A morte de um migrante que ficou retido em uma área restrita do Aeroporto Internacional de Guarulhos, em São Paulo, despertou a atenção para possíveis violações de direitos humanos. O local é mais uma vez palco de crise devido à falta de infraestrutura para comportar o fluxo migratório no país.
O migrante, proveniente de Gana, morreu no último dia 13 —a causa não foi divulgada. Segundo o Ministério da Justiça e Segurança Pública, antes de ser levado ao hospital, no dia 11, ele estava na área do aeroporto reservada aos “viajantes inadmitidos”, que não têm documentos ou visto para ingressar no Brasil, e chegou a receber atendimento em um posto médico do local devido a problemas de saúde que tampouco foram especificados.
Procurada, a concessionária GRU Airport disse que o assunto é de responsabilidade da Polícia Federal. Dois dias após a morte, a Defensoria Pública da União (DPU) esteve no local para fazer avaliações e constatou “reiteradas situações de violação de direitos humanos”.

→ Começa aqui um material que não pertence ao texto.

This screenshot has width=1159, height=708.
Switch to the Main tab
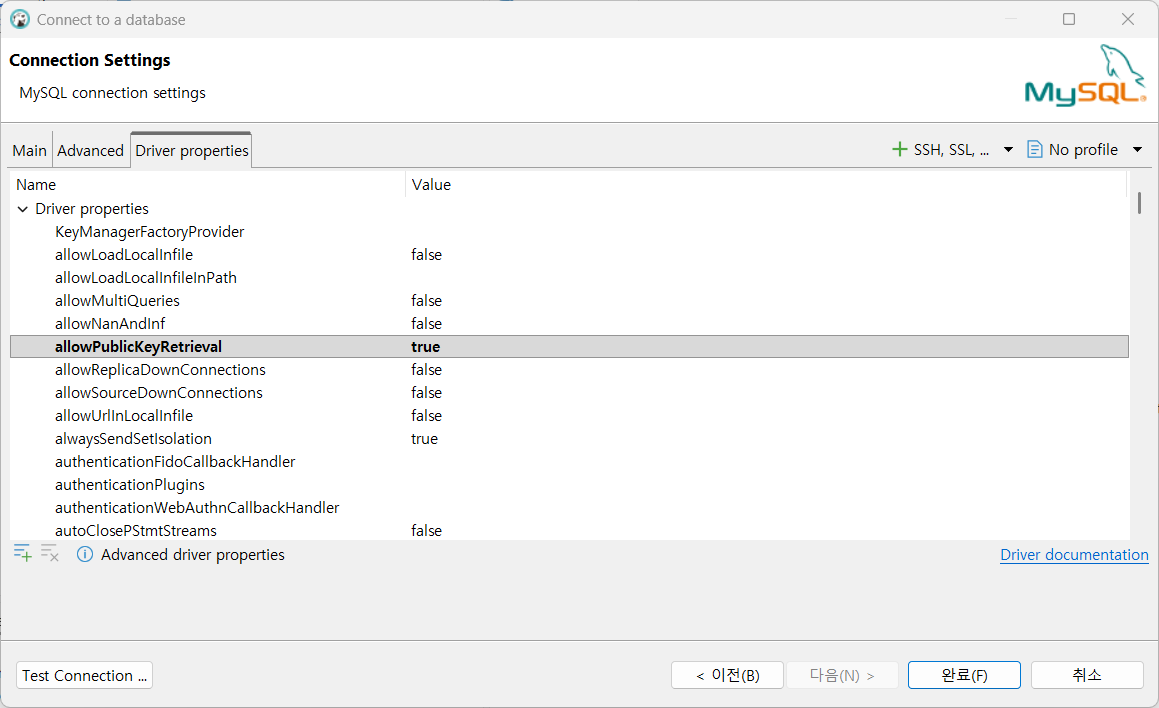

“Foram encontradas crianças e adolescentes dormindo no chão e uma crescente demanda por atendimento de saúde, com muitas pessoas apresentando sintomas gripais”, afirmou a DPU em documento entregue ao Conare (Comitê Nacional para Refugiados), à Polícia Federal, à Anac (Agência Nacional de Aviação Civil), ao governo de São Paulo e à Prefeitura de Guarulhos.

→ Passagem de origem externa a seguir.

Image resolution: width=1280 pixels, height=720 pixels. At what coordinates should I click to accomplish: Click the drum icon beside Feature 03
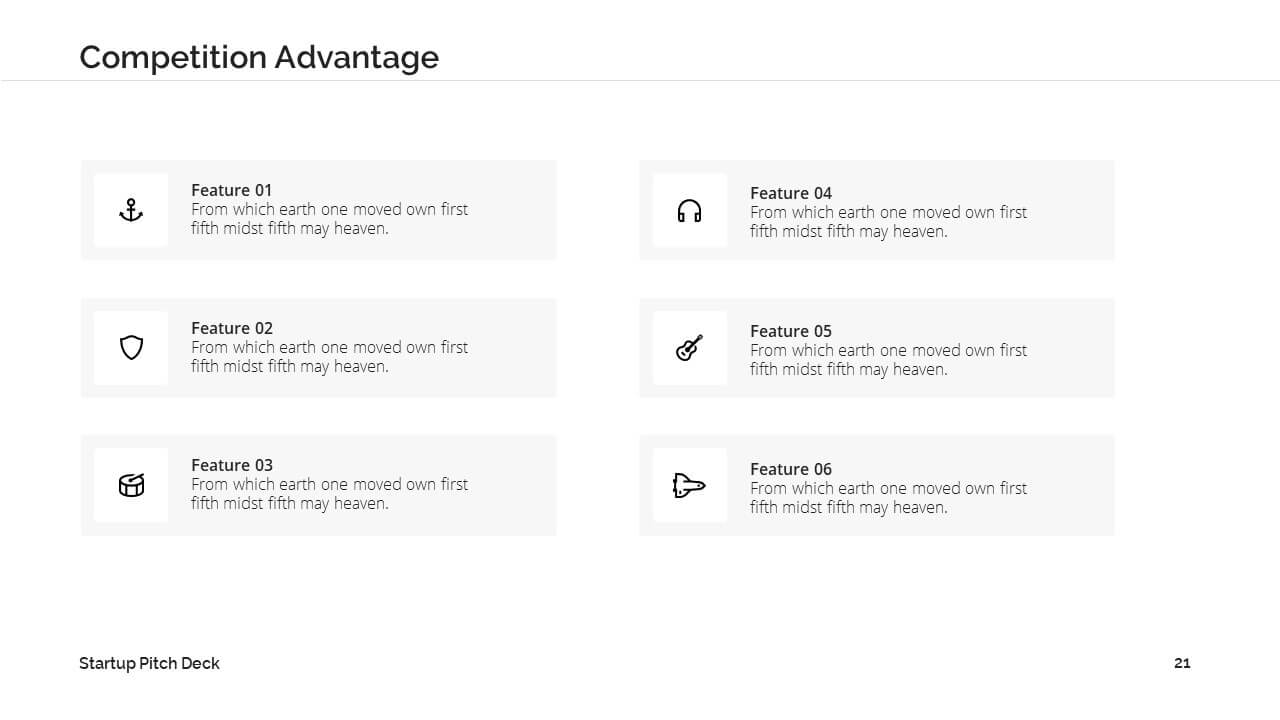131,485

Ainda segundo o órgão, a prestação de apoio aos migrantes é restrita. A Defensoria anexou no documento a foto de um cartaz fixado no local que contém diretrizes para o tratamento prestado aos inadmitidos, como a orientação de não levá-los a “nenhum lugar”, incluindo saídas para comprar água e ir à farmácia.
“As imagens são representativas de um tratamento inadequado, contrariando a legislação nacional e o dever de tratamento humanitário aos migrantes e potenciais requerentes de refúgio”, afirmou a DPU.
No momento da visita, cerca de 550 pessoas ocupavam a área restrita, segundo o documento, muitos deles sem acesso a cobertores num período em que uma frente fria havia derrubado a temperatura em São Paulo. Nesta quarta (21), 480 pessoas estavam no local, de acordo com a Polícia Federal.
O número reflete o recente aumento do fluxo migratório no país. Levantamento feito pela Polícia Federal e divulgado em uma audiência pública no Senado que ocorreu na semana passada mostra que o aeroporto de Guarulhos registra recorde de solicitações de refúgio em 2024. Somente nos sete primeiros meses do ano, as autoridades receberam 5.428 pedidos, 28% a mais que os 4.239 feitos em todo o ano passado.
Cerca de 70% dos pedidos são feitos por cidadãos do Nepal, Vietnã e Índia. De acordo com autoridades, uma vez em território brasileiro, os migrantes que estão sem visto para desembarcar —segundo as regras no Brasil, um passageiro que apenas usa o país como escala não precisa de visto— recusam-se a concluir a conexão e fazem a solicitação do status de refugiado.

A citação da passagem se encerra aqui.